Jesus was born in a manger, not in a mansion. He had a manger-up view of the world, not a mansion-down view. Jesus taught that a rich man was as likely to get into the kingdom as a camel through the eye of a needle. This was not exactly a widespread sentiment at the Republican convention.
He urged his followers to beware of worldly goods, to simplify their lives and follow him. He instructed them to serve the poor, not neglect them. Jesus taught us to love every child, to rise above the divisions of race or tribe or religion. When the men gathered to stone a prostitute, he challenged them. Who amongst you, he asked, can throw the first stone? He asked us to stand with the weak, the ill, the stranger in a foreign land. The politics of division practiced in the last election, the appeals to our fear of the other, contrast starkly with those teachings.
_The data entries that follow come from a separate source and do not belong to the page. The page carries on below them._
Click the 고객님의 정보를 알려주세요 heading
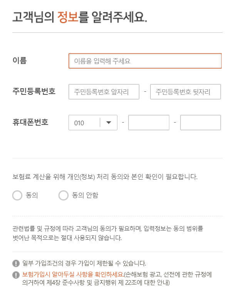The width and height of the screenshot is (236, 301). point(80,17)
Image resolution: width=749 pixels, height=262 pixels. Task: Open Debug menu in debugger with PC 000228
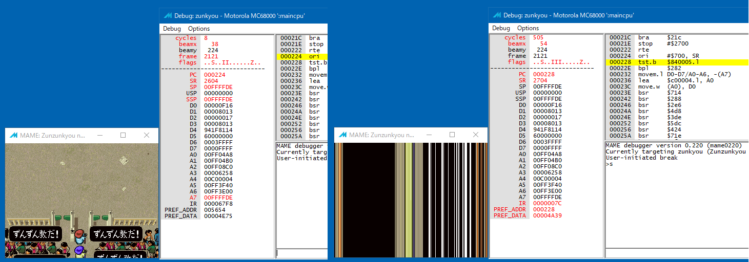coord(501,28)
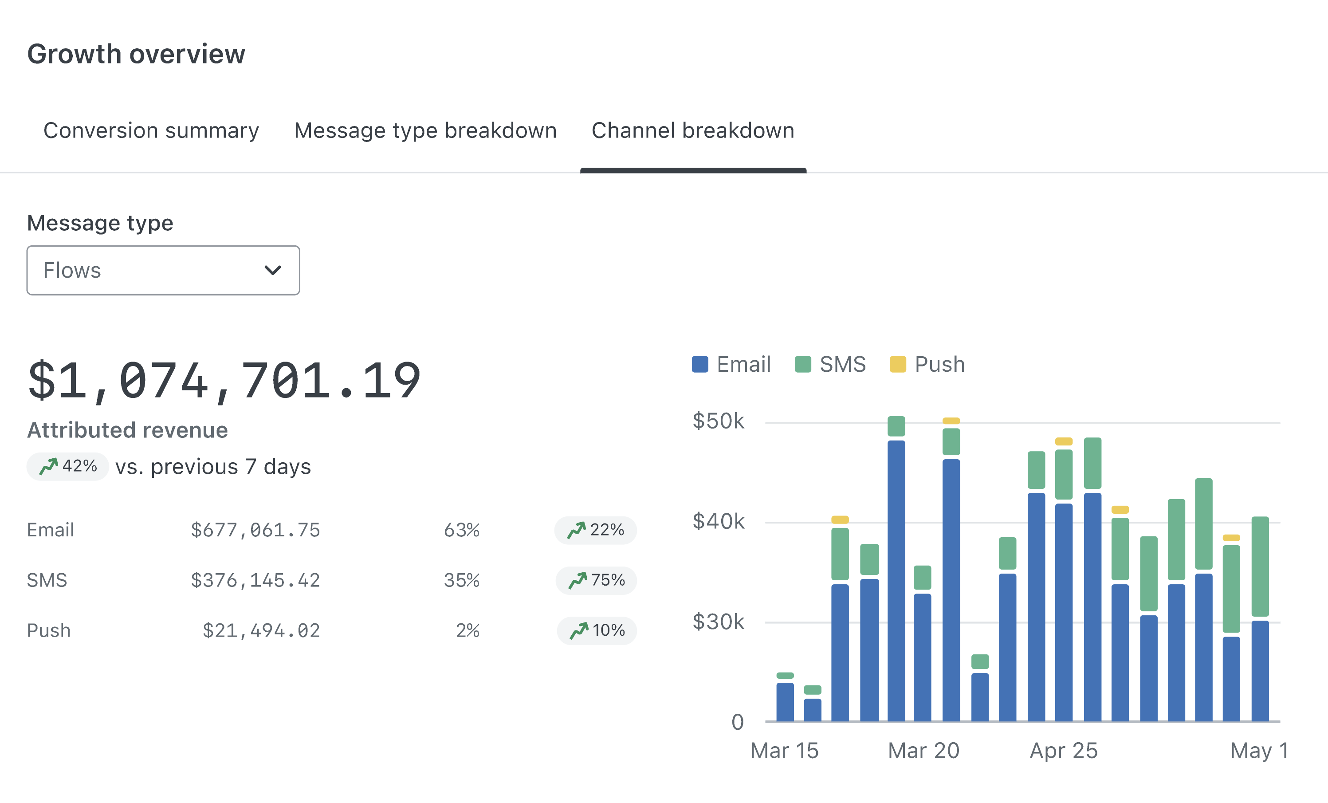Click the green SMS legend square

pyautogui.click(x=803, y=364)
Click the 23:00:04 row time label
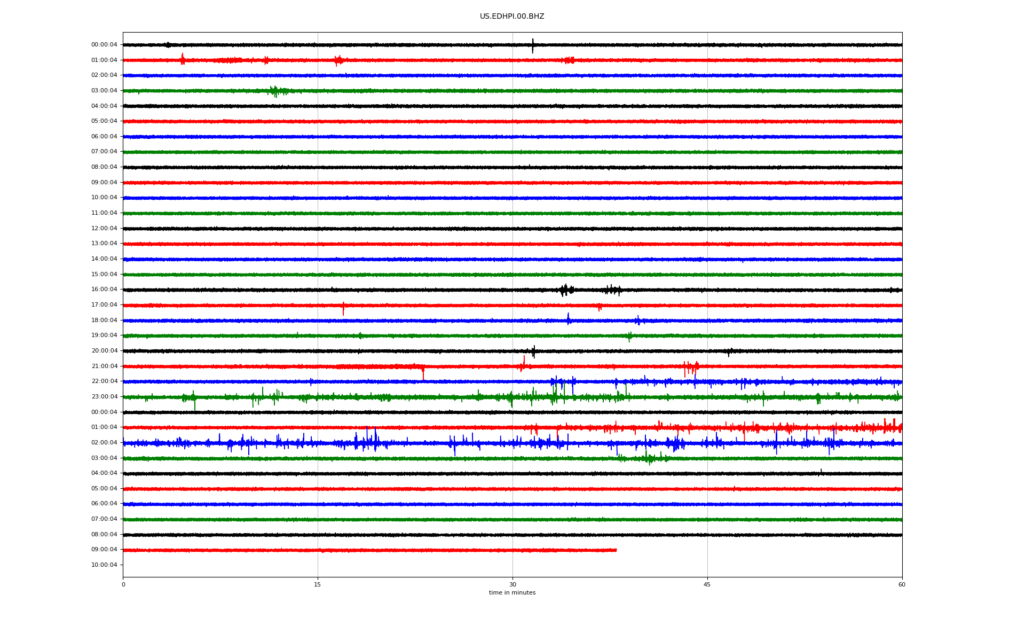This screenshot has height=641, width=1025. point(104,397)
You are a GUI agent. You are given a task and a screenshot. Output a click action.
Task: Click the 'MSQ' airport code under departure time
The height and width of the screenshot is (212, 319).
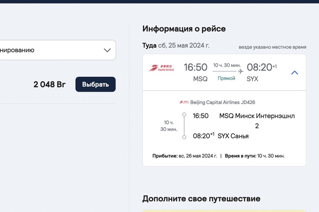200,79
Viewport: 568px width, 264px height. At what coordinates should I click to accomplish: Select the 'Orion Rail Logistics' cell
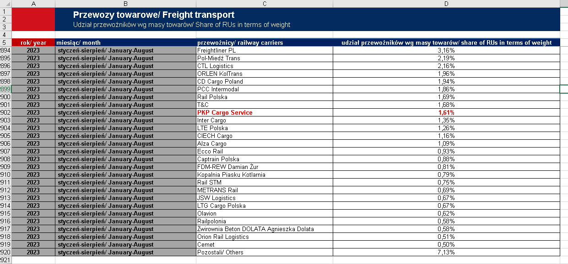pyautogui.click(x=265, y=237)
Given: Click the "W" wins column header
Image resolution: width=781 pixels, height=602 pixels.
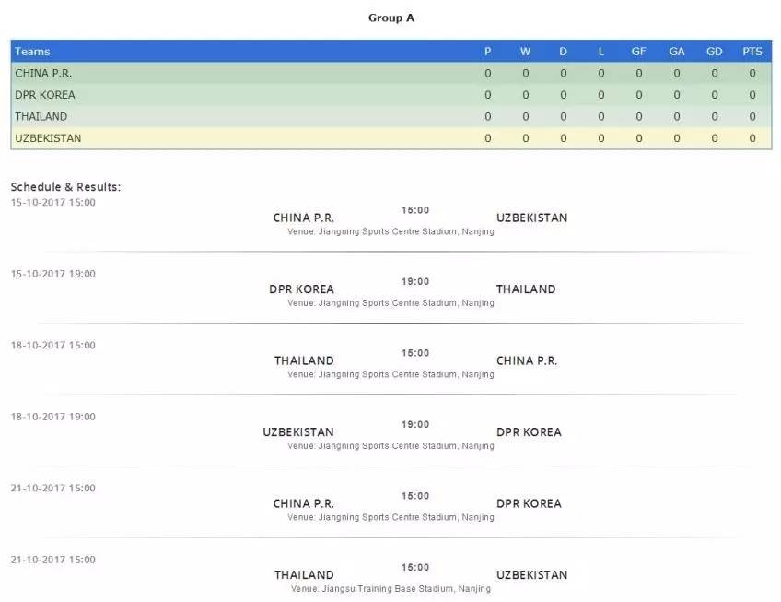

Nor does Bush's rollback of environmental regulations reflect well. The Bible teaches that nature is God's creation. We are as stewards to the bounty that God has created. We should be working to preserve it, not rolling back regulations to poison our air, neglect our seas and turn a blind eye to a global warming.
Finally, Jesus was a man of peace. He came as the Messiah when people were expecting and praying for a mighty warrior who would deliver them from their oppressors. Instead, God brought them a baby in the manger. Jesus taught the power of love, hope and charity -- not of weapons. He delivered them by sacrificing himself that they may be free. His teachings are far removed from George Bush's "war of choice" in Iraq, the euphemism used to describe an aggressive war on a country that posed no threat to us.
The pope has harshly criticized a war that the U.N. Secretary General Kofi Annan has called illegal.
Democrats, particularly those like Kerry who serve in the Senate a long time, do fall into the trap often of talking about plans and programs, not right and wrong. They talk policy, not values. Not surprising, the Democrats who have fared well politically -- Jimmy Carter, Bill Clinton -- have been raised in the church and are comfortable with the teachings of the Bible. Americans sensibly want their leaders to have a strong moral grounding as they meet the challenges yet to come.
But God is not a political animal. The Bible tells us to tell a tree by the fruit it bears, not the bark it wears. Christ warns against hypocrisy -- the public display of faith without a true heart or without deeds of faith. Conservatives now suggest that God is on the side of Republicans at home and America abroad. That Bush is right to suggest that he has a mission from above in the war on terror. This gets the equation exactly wrong. It isn't a question of whether God is on America's side. The question is whether America is on God's side.
As war rages in Iraq and children go hungry in the richest nation on earth, the question should sober the political operatives who see God as a political weapon rather than an abiding guide.